В 2004–2007 г. была волонтёром, а затем – педагогом в фонде «Отцы и Дети», специалисты которого занимаются с аутичными детьми. С 2006 года Маша вместе с сотрудниками общественной благотворительной организации «Перспективы» помогает детям и взрослым с множественными нарушениями, живущим в семьях и в интернатах соцзащиты. Два года работала в детском доме, сейчас – в психоневрологическом интернате.
«Письма с Онеги», первая повесть Маши Беркович, в другой редакции вошла в ее книгу «Нестрашный мир», выпущенную санкт-петербургским издательством «Сеанс» в 2009 году.
Галина Каган родилась на Украине, в Киеве. Взрослела, училась и работала в Донецке. Кандидат технических наук. С 1996 года Галина Каган с сыном Сашей живут в Израиле, в городе Реховот. Стихи и песни Галина пишет давно, а к созданию прозы приступила всего несколько лет назад. В издательстве «Филобиблон» в Иерусалиме вышел стихотворный сборник Галины Каган «Я прислушиваюсь к дождю», а в литературном альманахе «Римон» были напечатаны ее рассказы.
Книга «Окно в другое измерение», выпущенная «Филобиблоном» в 2009 году и давшая название нашему нынешнему сборнику, была написана Галиной Каган от имени ее сына Саши в подарок к его 40-летию.
Олег Романчук, автор повести «Когда вам снится музыка» – известный украинский психиатр и психотерапевт, руководитель отделения развития ребенка учебно-реабилитационного центра «Джерело» во Львове. Участвует в движении «Вера и Свет». В московском издательстве «Генезис» вышли на русском языке книги Олега Романчука «Жить сердцем. Книга о том, что мешает нам быть счастливыми», «Дорога любви. Путеводитель для семей с особыми детьми и тех, кто идет рядом», «Синдром дефицита внимания и гиперактивности у детей».
Повесть «Когда вам снится музыка» печатается впервые.
Светлана Бейлезон, составитель книги, большую часть жизни была художественно-техническим редактором по журналам. С 1999 года нашлось применение ее второй специальности – литературный редактор. Пять лет назад стала составителем и одним из авторов книги «Неутомимый наш ковчег. Опыт преодоления беды», свидетельствующей о любви родителей взрослеющих детей с ментальной инвалидностью к своим «особенным» детям.

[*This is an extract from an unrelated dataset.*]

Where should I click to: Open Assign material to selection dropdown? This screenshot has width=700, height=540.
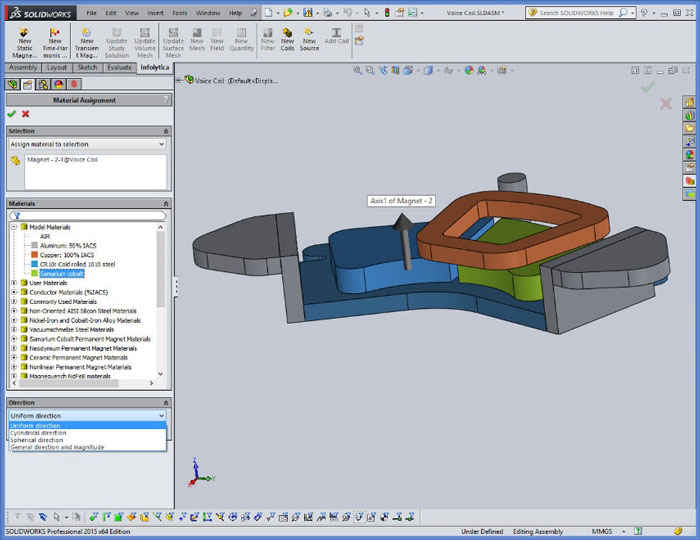click(x=86, y=144)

Маша Староверова, светлой памяти которой посвящена эта книга, незримо присутствовала на всех этапах работы над изданием. В ту пору, когда мы со Светланой Староверовой, Машиной мамой, задумывали эту книгу, Маша уже почти не поднималась с постели.
Рисунки Маши, ушедшей от нас минувшей весной в возрасте неполных 27 лет, одушевляют и освещают нашу книгу.
Библиотека «НАШ КОВЧЕГ»
Идея нашей библиотеки родилась в 2006 году, после выхода книги «Неутомимый наш ковчег. Опыт преодоления беды».Авторы книги начали разговор о том, что те, кем пренебрегает мир, протягивают ему руку дружбы.
Разделы библиотеки:
•ОТ ПЕРВОГО ЛИЦА
книги о роли и месте человека с инвалидностью, написанные им самим или его родителями, психологами и педагогами, философами или другими специалистами. Предназначены всем заинтересованным взрослым, подросткам и молодежи.
•ТВОРЧЕСКИЙ ОПЫТ
книги об опыте творческой и развивающей работы, а также педагогических подходах, применимых как к «особым», так и к обычным детям.
•ДЕТЯМ И ПОДРОСТКАМ
художественные произведения, где среди героев есть люди с инвалидностью.
Библиотека «НАШ КОВЧЕГ» – это мост между одинокими островами, где живут люди с инвалидностью, и огромным миром их здоровых собратьев.